Could you return each line from the one bearing "Task: Click the green CPU legend color swatch" through the last line of the entries, exactly as it stands, with no pictures?

[Stored records]
== Segment start ==

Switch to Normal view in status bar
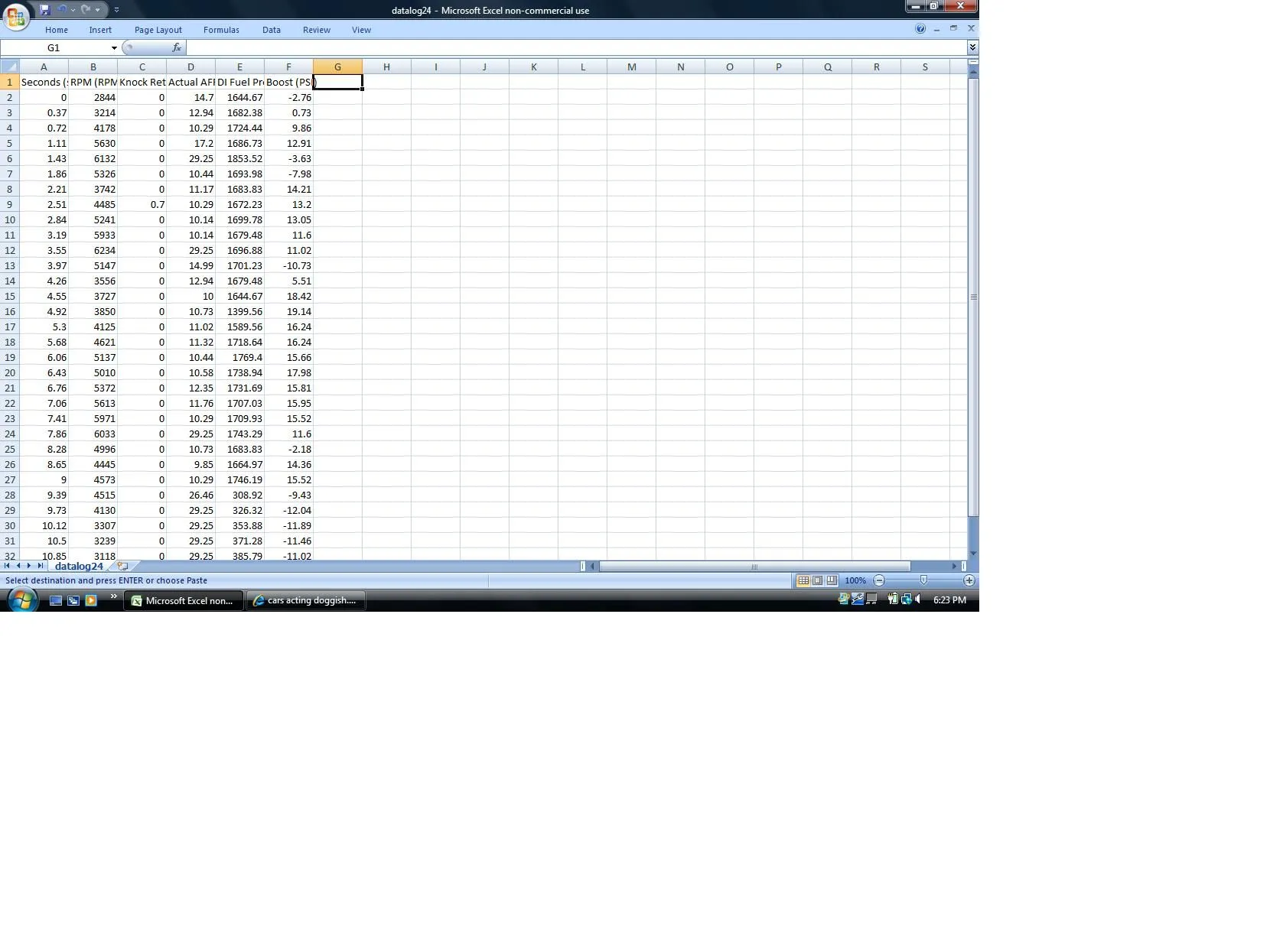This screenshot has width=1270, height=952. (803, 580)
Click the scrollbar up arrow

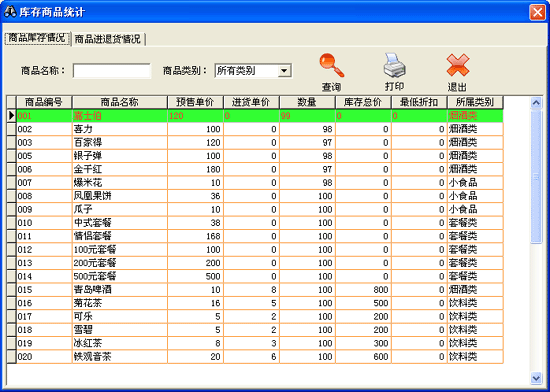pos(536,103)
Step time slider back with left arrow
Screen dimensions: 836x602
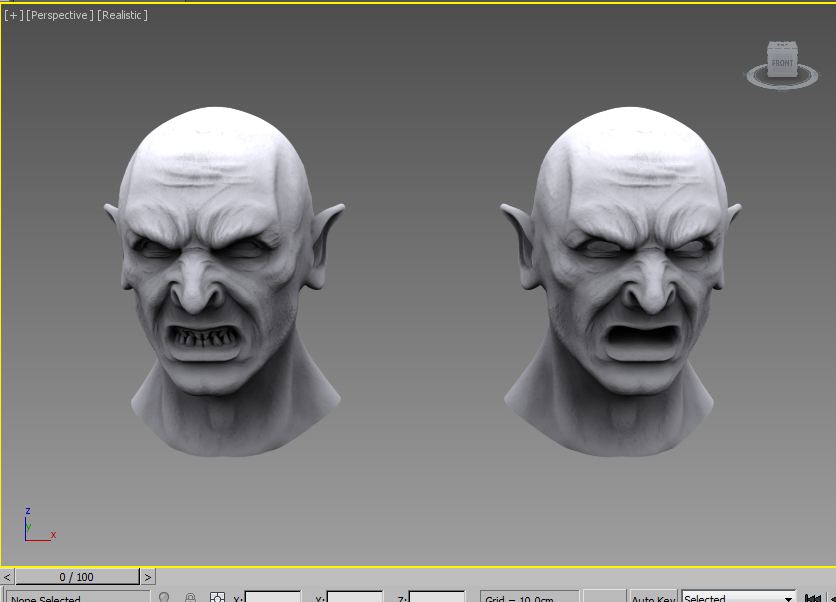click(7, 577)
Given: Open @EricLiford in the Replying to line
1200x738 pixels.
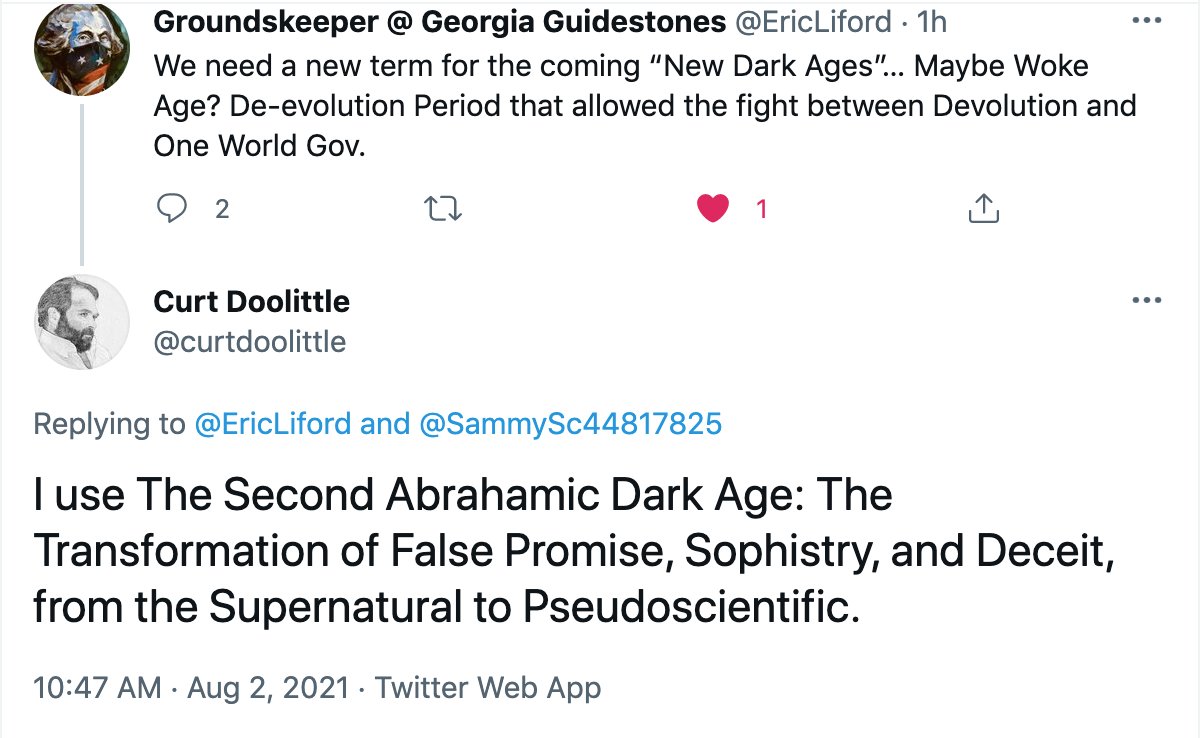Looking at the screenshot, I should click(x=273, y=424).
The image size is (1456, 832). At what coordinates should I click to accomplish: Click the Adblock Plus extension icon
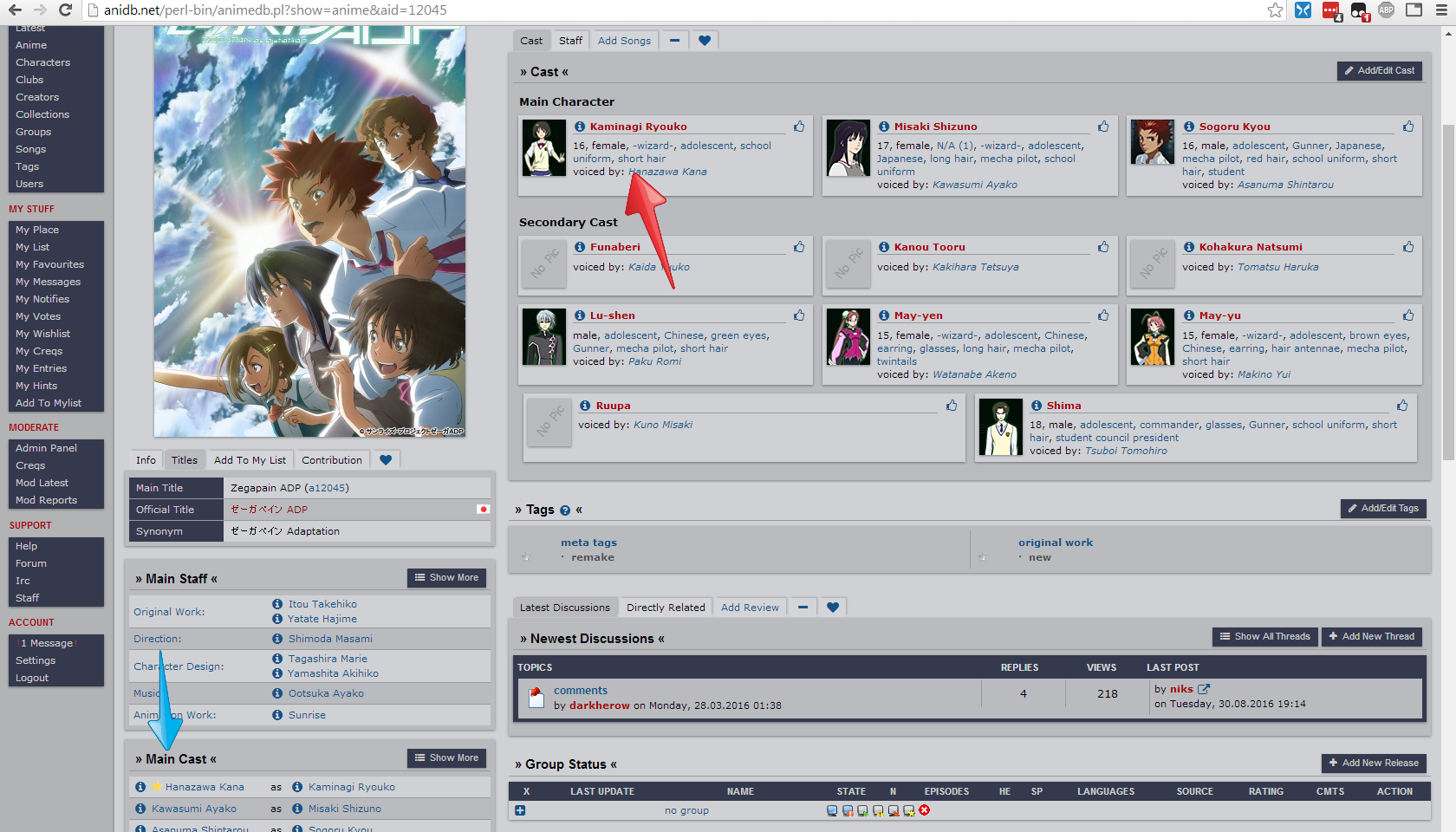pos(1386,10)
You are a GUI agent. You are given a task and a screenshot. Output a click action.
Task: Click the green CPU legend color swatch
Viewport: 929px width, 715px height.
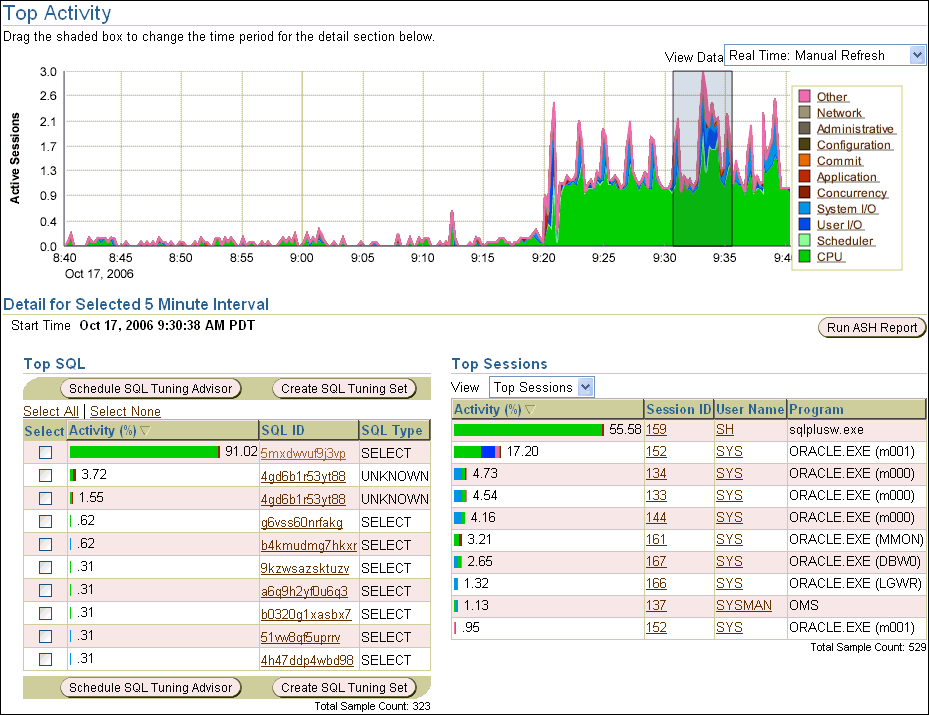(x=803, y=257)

== Segment end ==

RESPONSE TO THIS TASK |
Task: Click the green CPU legend color swatch
Viewport: 929px width, 715px height.
(x=803, y=257)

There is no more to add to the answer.